According to NASA, anyone within 70 miles of the eclipse's "path of totality" will be able to see the entire thing. If not, at least maximum number of people will be able to see the partial eclipse. The eclipse will best be viewed only in America, where millions of people will crowd the streets between Oregon and South Carolina and will get to see the spectacle in full. The eclipse is going to be the first time that the USA has witnessed a total eclipse coast to coast in 99 years. So, yes you will be able to see it.
3.Looking at the eclipse
People are usually not allowed to look at eclipse but yes, they are. Astronomers, optometrists, and ophthalmologists have been warning people for months not to look at the eclipse without the right protective eyewear, but some people are bound to ignore the advice.

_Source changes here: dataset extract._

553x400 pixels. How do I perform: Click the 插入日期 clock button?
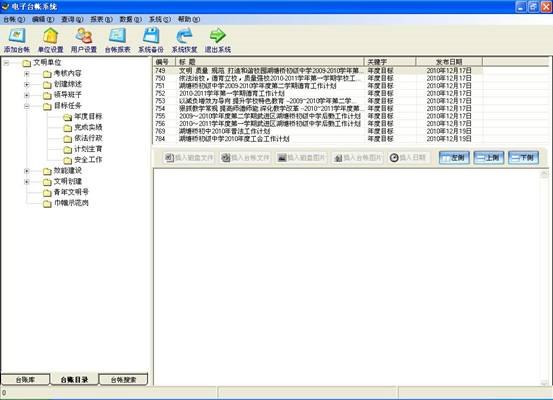(x=408, y=158)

A safe pair of solar eclipse glasses should be labeled with ISO 12312-2, an international safety standard that indicates the glasses reduce visible sunlight to safe levels and block UV and IR radiation.
Path of the Eclipse
4. Taking photos of the eclipse
NASA says that it’s generally its safe if you point the cell phone camera at the sun only for a moment. Don't take a selfie with the eclipse. It is not recommended to point a smartphone camera at the eclipse without a proper filter.
It is better to take a higher-quality, farther-out photo and crop it later than to compromise the quality of the pic before you even start futzing with it. A tripod may help with steadier picture-taking too. If you don't have an ISO certified eclipse glasses, you can make a make your own eclipse projector or use a mirror and envelope as recommended by NASA. Slide the mirror into an envelope with a ragged hole about 5/8 inch cut into the front. Point the mirror toward the sun so that an image is reflected onto a screen about 15 feet away. The screen can be a piece of paper taped to an outside wall. The longer the distance, the larger the image.
This is how solar eclipse works
5.When will we see another solar eclipse?
We will be able to see a total solar eclipse in northern Maine on April 8, 2024 after today’s eclipse. The next time southern Maine will see a total eclipse? 2079.
A special broadcast by NASA will take place during the eclipse, with images shown from 11 different spacecraft, at least three NASA aircraft, more than 50 high-altitude balloons and the astronauts who are currently orbiting the Earth on the International Space Station.